Cue the emotional ties for me personally. I have only been a big footy (and LFC) fan since around 2008. I had started looking at clubs around the time of the European Championships that summer, and because of my love for the Beatles, I was immediately drawn to Liverpool. And so on a parallel road with Spain’s glorious Euro run, I was falling in love with Liverpool Football Club. When the final of the tournament came around, I was cheering for Germany because all of my friends were and I was still a neophyte in my football opinions. But during that final I was astonished at Torres, a player I had only recently been introduced to. He seemed to glide along the pitch, wreaking havoc on the German defenders with ease. And when he scored the lone goal of the final and all of those around me had their head in their hands, I secretly cheered for my first football hero.
From there my love for the club, and of Torres, increased exponentially: the dedication to watching matches early in the morning on the weekends after about 3 hours of sleep, the purchasing of jerseys from thousands of miles away, the arguments with the few other fans I knew, the deep happiness I felt when Torres put the ball in the back of the net for the Reds. What will make him unforgettable to me is what happened when I spent a month abroad in Greece in the summer of 2010. I had been adamant to get a layover in London on my way to Athens so that I could at least taste English air for a short time, and while loafing about Heathrow, I picked up “Torres: My Story” at one of the airport bookshops. It’s not the best football autobiography, a little amateur based on Torres’ intermediate English-speaking level. But for the five days I spent in a hotel in the worst neighborhood of Athens, and the three weeks I spent on Anaphe (one of the most remote islands in the Aegean), the book became everything to me. I must have read the book four or five times during that month. Every night I would read a few pages, the words pillowing me in a comfort that I was starving for. I could tell you Torres’ entire life story after that month, his god-like status permanently etched into my mind. My naive mind would have never conceived that Torres would leave Liverpool; it just wasn’t possible. I was Liverpool-until-I-die and I just assumed that my hero was too.

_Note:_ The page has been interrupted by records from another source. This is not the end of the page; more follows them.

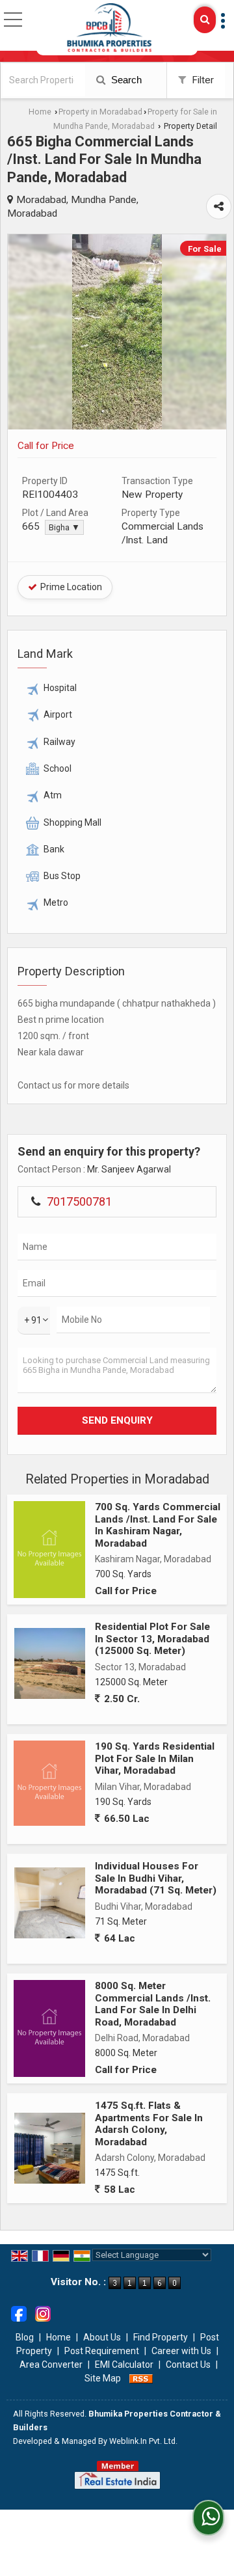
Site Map (102, 2378)
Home (40, 111)
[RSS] (141, 2378)
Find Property (160, 2337)
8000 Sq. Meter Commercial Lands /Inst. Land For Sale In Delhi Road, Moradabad (153, 2003)
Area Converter (51, 2364)
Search (125, 79)
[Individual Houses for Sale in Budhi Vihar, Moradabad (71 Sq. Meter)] (49, 1902)
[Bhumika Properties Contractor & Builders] (109, 27)
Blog (25, 2337)
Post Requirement (101, 2351)
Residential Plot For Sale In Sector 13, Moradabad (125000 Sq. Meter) (152, 1639)
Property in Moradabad (100, 111)
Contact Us (188, 2364)
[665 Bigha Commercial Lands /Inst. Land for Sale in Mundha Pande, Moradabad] (117, 426)
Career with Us (181, 2351)
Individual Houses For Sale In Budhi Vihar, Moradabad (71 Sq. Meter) (155, 1878)
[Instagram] (43, 2312)
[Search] (205, 20)
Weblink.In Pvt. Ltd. (143, 2441)
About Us (102, 2337)
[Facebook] (19, 2312)
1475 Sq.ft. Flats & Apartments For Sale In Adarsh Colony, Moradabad (149, 2123)
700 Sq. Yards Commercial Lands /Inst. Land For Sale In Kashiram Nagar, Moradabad (157, 1525)
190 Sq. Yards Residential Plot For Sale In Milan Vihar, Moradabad (154, 1758)
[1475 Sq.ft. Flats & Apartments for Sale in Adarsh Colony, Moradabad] (49, 2148)
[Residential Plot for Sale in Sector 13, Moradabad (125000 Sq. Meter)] (49, 1663)
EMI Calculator (124, 2364)
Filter (201, 80)
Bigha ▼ (64, 527)
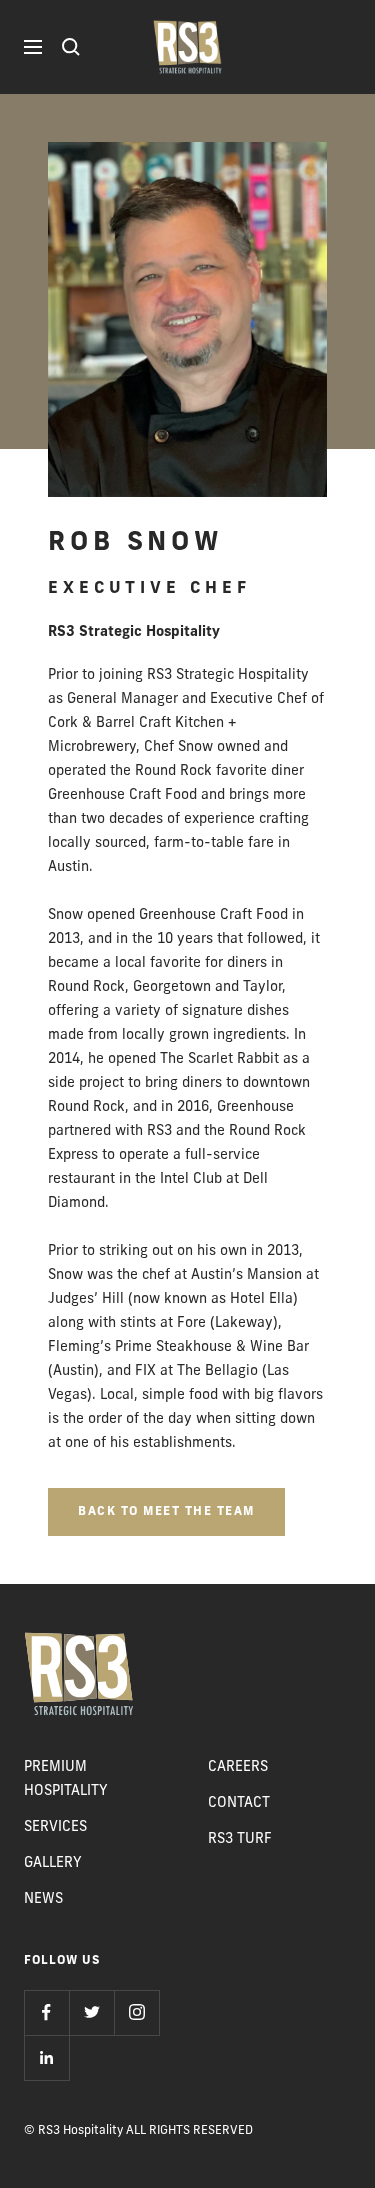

Then it all changed. As childish, amateur, and (quite frankly) strange as it sounds, Fernando Torres broke my heart. As soon as I was back into my college apartment, I took a permanent marker to the Torres poster hanging on my wall and funneled my rage into inflicting as much damage as possible onto the poster. One might assume that this would change once the great Kenny Dalglish took the money from Torres’ sale and bought two world-class strikers, Luis Suarez and Andy Carroll. This helped, of course, but it wasn’t about the football anymore for me, it was about the intangible status that I had given Fernando Torres while at Liverpool. I am a huge fan of Luis Suarez and Andy Carroll, two players that may well help bring glory back to Liverpool, but they will never be held in as high of a regard as Torres was.
So all things considered, do I want Fernando Torres back at Liverpool? The rational side of me says absolutely not–his disloyalty can never be forgiven, and his lack of form in over half of a season shows no signs of letting up. Even at a reduced price, his attitude toward his transfer will never be forgotten by those of us that experienced it firsthand. But my emotional side will never see things in a logical manner. I’ll admit that the first time I saw a rumor about Torres coming back, my heart leapt a little from the place it is every time I see him wearing Chelsea blue. So despite the terrible business involved and the lack of necessity of another (out of form) striker, I would welcome Fernando Torres back to Liverpool with open arms and tears in my eyes.